Stage3-17 『私の騎士となれ、クリス・ラグニカ』

 あの日から『悪』を憎み、剣の鍛錬を続けながら私はアンドラウス家の悪事を暴くために時間を捧げた。


 ようやく尻尾を掴んだが、そのときに奴らと私は同じ舞台に立っていないことに気づかされた。

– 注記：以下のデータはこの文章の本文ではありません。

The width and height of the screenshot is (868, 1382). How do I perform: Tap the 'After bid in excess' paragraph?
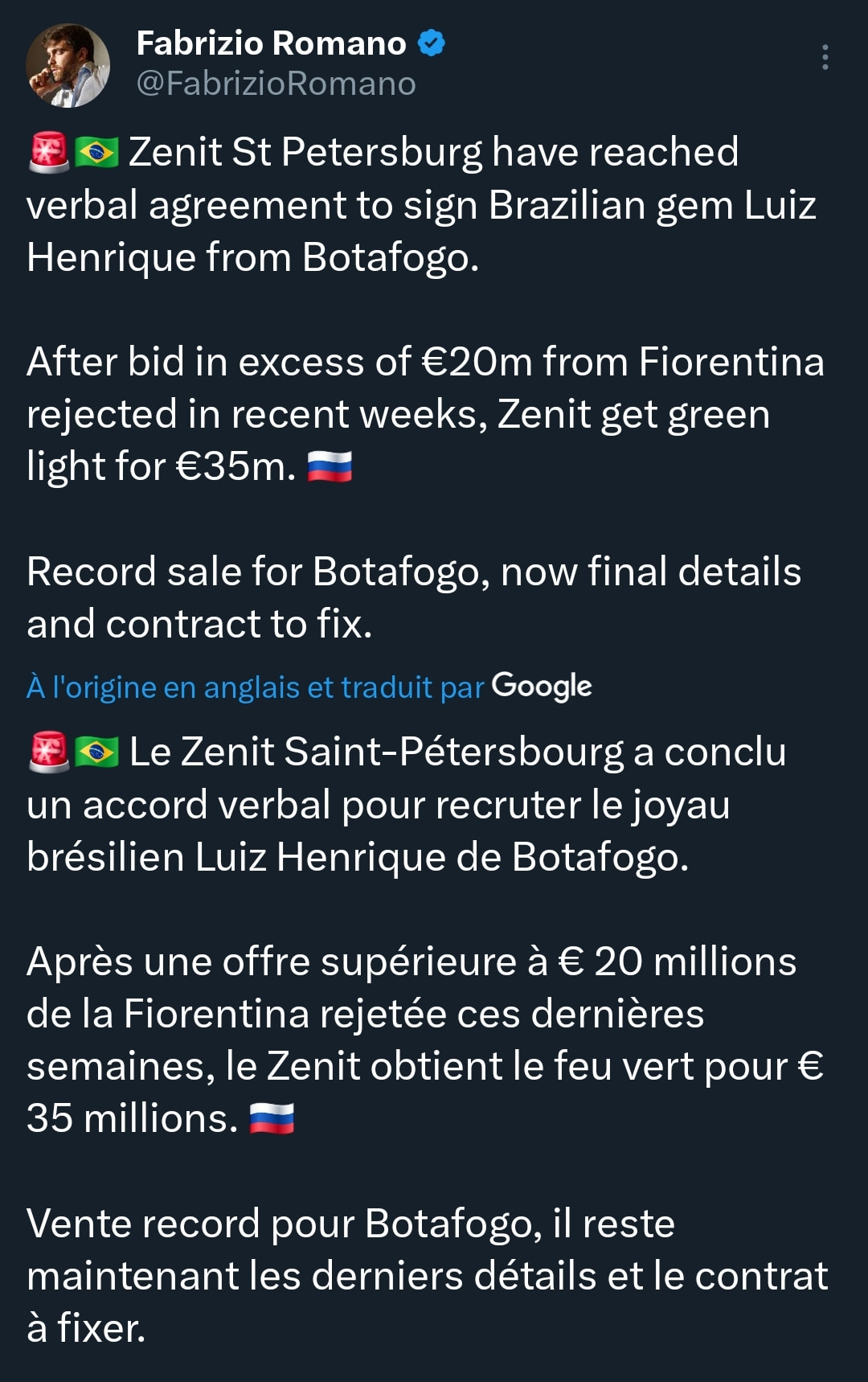[425, 414]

 ……結局、私はリリー総隊長の敵を討つことが出来ず、聖騎士団すら追い出されて地下闘技場に身を落とした。


 除名を言い渡されたときの絶望は決して忘れない。


 唯一の支えだった敵討ち――悪徳貴族たちを裁き、リリー総隊長の残してくれた任務を遂行することすら出来なかった自分に私は半ば自暴自棄になっていた。


 そんな私を掬い上げてくださったのがオウガ様。


 オウガ様に出会わなければ私は何事も為せずに、地獄への道を歩んでいったと思う。


 だが、未来は変わった。運命の女神は私へと微笑んでくれた。


 こうして再びあだを討つ機会を与えてくれたのだから。


 馬車で移動して、数時間。もう少しすれば夜も完全に明ける。


 無事にアンドラウス領に入った私は馬車を降りて薄暗い街並みを歩き、指定された場所――ジューク・アンドラウスの屋敷へと向かう。


「……それにしても酷い街だ」


 ヴェレット領とは真反対。この時間になればすでに働き出している領民がいるのに、ここは明かりがどこもついていない。


 それだけじゃなく家もオンボロ。修復されていてもつぎはぎだらけの素人作業。


 決して街が富んでいるとは思えず、どれほどの重荷を領民に背負わせているのか……アンドラウス家の悪政がよくわかる。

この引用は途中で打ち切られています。